Pride Is the Devil's Favorite Sin, Says Exorcist; He's Also the Father of It
Reputed exorcist from the Archdiocese of Barcelona in Catalonia, Spain, Father Juan José Gallego, has said that in his experience pride is the devil's favorite sin.
Citing excerpts from an interview conducted by the Spanish daily El Mundo, Gallego, who is in his ninth year as an appointed exorcist, said pride is the sin the devil likes the most and explained that he had a lot of fear when he first started evicting demons from human vessels.
"In the beginning I had a lot of fear," said Gallego. "All I had to do was look over my shoulder and I saw demons. … The other day I was doing an exorcism, 'I command you!
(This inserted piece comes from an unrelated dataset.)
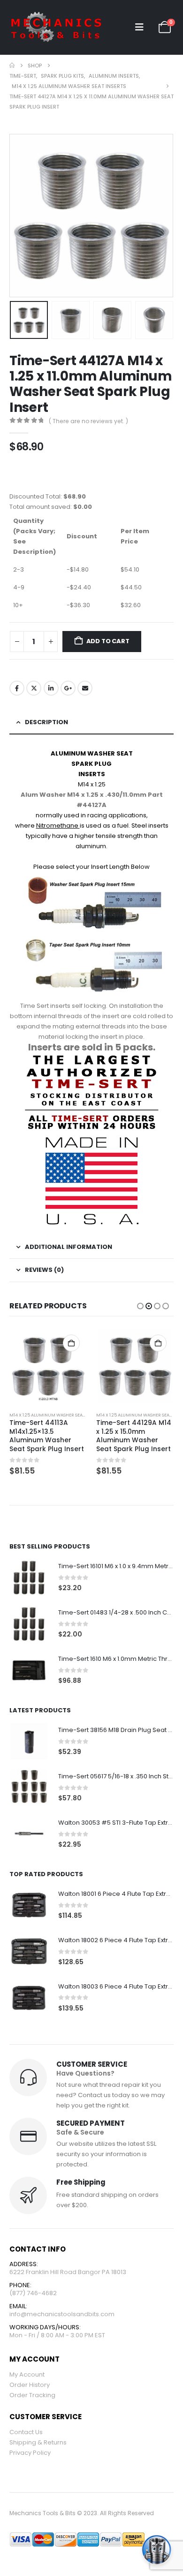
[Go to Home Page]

I order you!'… and the Evil One, with a loud voice fires back at me: 'Galleeeego, you're over-doooing it.' That shook me."
He said he stood his ground because he knows God is more powerful than the devil.
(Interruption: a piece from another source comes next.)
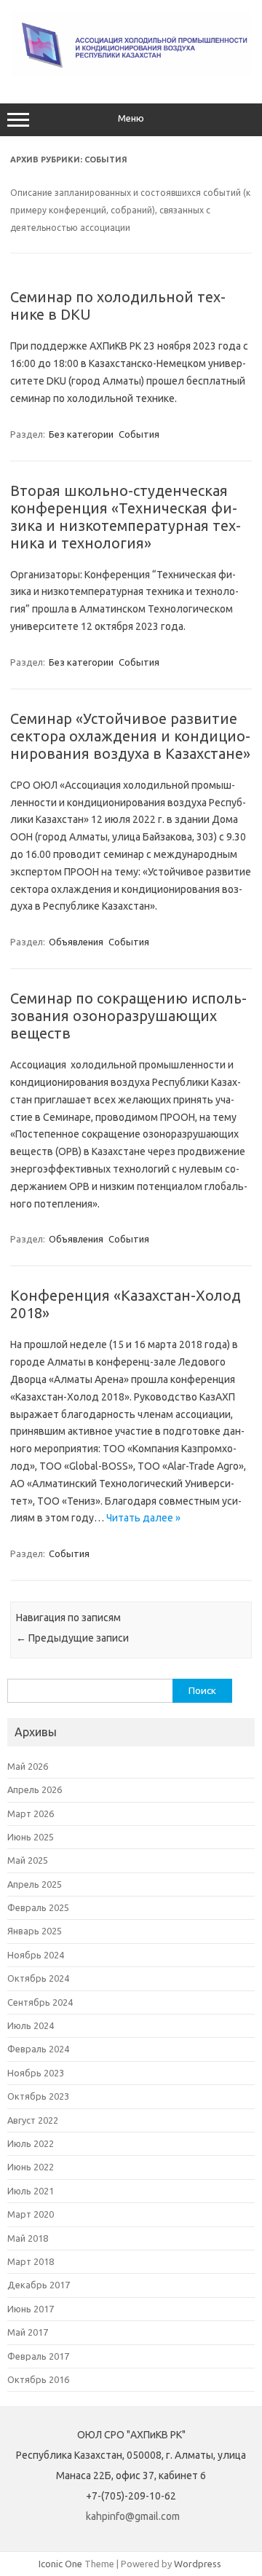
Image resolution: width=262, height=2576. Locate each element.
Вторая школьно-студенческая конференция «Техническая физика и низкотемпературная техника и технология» (125, 516)
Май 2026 (27, 1766)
When he first got appointed as an exorcist, Gallego said relatives expressed concern for his safety.
"When they appointed me, a relative told me, 'Whoa, Juan José, I'm really afraid, because in the movie 'The Exorcist,' one person died and the other threw himself through a window.' I said to her, 'Don't forget that the devil is [just a] creature of God,'" he explained.
Gallego added that when people are possessed "they lose consciousness, they speak strange languages, they have inordinate strength, they feel really bad, you see very well-mannered people vomiting and blaspheming."
Recalling one case in particular, Gallego said: "There was a boy whom the demon would set his shirt on fire at night and things like that. He told me what the demons were proposing him to do: If you make a pact with us, you'll never have to go through any more of what you're going through now."
He also explained that addictions are "a type of possession" because "when people are going through a crisis they suffer more. They can feel hopeless, People feel like they've got the devil inside."
According to Paul Sands, associate professor of Theology at the Georger W. Truett Theological Seminary at Baylor University, "Christians have long counted pride as a sin — indeed the 'original sin' that generates every other and is the vital principle of each."
And Isaiah 14:12–15 first highlights pride's beginning in the Bible in the devil.
"How are you fallen from Heaven, O Lucifer, son of the morning! How are you cut down to the ground, which did weaken the nations! For you have said in your heart, I will ascend into Heaven, I will exalt my throne above the stars of God: I will sit also upon the mount of the congregation, in the sides of the north: I will ascend above the heights of the clouds; I will be like the most High. Yet you shall be brought down to Hell, to the sides of the pit," reads the Scripture.